Nel frattempo, le autorità argentine invitano alla calma e ritengono che il paese non potrà fare default perché il pagamento e’ stato effettuato, i soldi sono in banca ma il giudice Thomas Griesa ha bloccato il loro trasferimento. Tecnicamente Buenos Aires si ritiene così al riparo ma si tratta di una teoria che difficilmente può essere ritenuta legalmente valida, con l’Argentina che ha terminato quasi tutte le armi giudiziarie dopo la decisione della Corte Suprema americana. L’unica che cercherà di usare è quella di chiedere nuovamente una sospensione della sentenza, in base alla quale deve pagare allo stesso tempo chi ha aderito al concambio e gli hedge fund che non lo hanno fatto. Una sentenza che l’Argentina ritiene impossibile attuare perché innescherebbe richieste di rimborsi per 500 miliardi di dollari.
L’ipotesi di un default si fa così strada e gli economisti si interrogano su cosa accadrà dopo. Per ora a risentirne è solo la Borsa argentina, sotto pressione e i bond che calano. Secondo alcuni osservatori la situazione non sarà difficile come quella di 13 anni fa, quando il tasso di disoccupazione salì al 25%.
L’economia argentina inoltre non è in uno stato di salute critico come nel 2001 e a questo si aggiunge il fatto che le ripercussioni sui mercati emergenti saranno più limitate, con il debito di Buenos Aires in mano a un ristretto gruppo di investitori, come gli hedge fund, abituati a sbalzi dei prezzi e volatilità. ”Non c’e’ timore di un ampio contagio.

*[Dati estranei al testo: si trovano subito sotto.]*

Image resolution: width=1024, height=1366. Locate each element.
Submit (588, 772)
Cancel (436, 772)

Molti investitori sanno che l’Argentina è un caso particolare e che la situazione non e’ indicativa di quello che succede nel resto della regione” afferma Siobhan Morden, analista di Jeffries. Uno dei possibili effetti di un default potrebbe essere la chiusura dei mercati di credito e l’aumento dei costi di finanziamento per le banche, le agenzie del governo e Ypf, il gruppo petrolifero statale.